§ **Data supplied**:
####

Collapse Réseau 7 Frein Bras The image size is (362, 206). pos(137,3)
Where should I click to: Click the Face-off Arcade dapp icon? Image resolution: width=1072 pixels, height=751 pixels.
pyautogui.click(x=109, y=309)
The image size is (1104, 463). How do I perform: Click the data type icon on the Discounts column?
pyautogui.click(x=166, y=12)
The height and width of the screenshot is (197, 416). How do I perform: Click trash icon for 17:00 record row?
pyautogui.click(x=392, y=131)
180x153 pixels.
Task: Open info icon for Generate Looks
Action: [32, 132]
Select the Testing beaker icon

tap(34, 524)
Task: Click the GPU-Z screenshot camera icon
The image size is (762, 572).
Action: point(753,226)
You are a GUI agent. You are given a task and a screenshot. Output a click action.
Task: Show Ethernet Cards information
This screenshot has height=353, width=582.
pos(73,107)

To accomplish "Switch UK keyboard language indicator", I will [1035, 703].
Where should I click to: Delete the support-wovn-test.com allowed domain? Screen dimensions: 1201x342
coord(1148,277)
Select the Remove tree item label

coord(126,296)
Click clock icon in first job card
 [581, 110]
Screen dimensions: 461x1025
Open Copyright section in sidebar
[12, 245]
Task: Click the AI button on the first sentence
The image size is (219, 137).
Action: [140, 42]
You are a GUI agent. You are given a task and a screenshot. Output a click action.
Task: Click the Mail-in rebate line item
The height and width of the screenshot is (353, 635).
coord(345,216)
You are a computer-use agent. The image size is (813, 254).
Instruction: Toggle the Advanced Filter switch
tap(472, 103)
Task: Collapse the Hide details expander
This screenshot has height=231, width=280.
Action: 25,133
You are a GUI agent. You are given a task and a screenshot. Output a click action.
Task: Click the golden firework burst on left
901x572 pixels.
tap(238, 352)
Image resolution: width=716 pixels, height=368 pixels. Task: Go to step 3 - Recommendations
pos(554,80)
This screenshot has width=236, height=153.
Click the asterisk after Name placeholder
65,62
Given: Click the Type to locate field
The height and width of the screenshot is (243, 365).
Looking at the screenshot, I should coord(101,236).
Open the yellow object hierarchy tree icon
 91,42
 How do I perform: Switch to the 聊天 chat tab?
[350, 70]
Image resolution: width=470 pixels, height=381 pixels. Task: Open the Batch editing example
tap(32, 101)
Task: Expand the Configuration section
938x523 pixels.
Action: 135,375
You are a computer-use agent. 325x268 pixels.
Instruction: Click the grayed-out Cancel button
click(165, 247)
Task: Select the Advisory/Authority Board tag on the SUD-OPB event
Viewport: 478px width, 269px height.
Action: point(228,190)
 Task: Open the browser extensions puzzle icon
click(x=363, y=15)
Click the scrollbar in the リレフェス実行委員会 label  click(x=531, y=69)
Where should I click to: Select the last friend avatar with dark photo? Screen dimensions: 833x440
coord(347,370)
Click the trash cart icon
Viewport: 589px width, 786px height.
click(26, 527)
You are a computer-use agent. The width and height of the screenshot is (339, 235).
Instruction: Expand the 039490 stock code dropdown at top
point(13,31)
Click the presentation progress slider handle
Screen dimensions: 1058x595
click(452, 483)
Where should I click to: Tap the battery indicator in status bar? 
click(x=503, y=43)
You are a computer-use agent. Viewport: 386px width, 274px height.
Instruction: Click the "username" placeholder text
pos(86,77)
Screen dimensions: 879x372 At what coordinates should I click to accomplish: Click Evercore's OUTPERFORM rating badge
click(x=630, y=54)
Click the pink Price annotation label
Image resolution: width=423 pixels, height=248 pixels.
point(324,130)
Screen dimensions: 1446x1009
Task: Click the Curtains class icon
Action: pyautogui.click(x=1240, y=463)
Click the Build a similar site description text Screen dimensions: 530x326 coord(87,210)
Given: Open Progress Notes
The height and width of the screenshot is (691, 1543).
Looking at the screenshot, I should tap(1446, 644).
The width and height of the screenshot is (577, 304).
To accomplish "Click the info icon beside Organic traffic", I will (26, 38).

####

Write out exactly the lines above from the line with "The height and width of the screenshot is (197, 416)." through the line with "Task: Show Ethernet Cards information", both of them included, and leave out all other lines.

The height and width of the screenshot is (197, 416). How do I perform: Click trash icon for 17:00 record row?
pyautogui.click(x=392, y=131)
180x153 pixels.
Task: Open info icon for Generate Looks
Action: [32, 132]
Select the Testing beaker icon

tap(34, 524)
Task: Click the GPU-Z screenshot camera icon
The image size is (762, 572).
Action: point(753,226)
You are a GUI agent. You are given a task and a screenshot. Output a click action.
Task: Show Ethernet Cards information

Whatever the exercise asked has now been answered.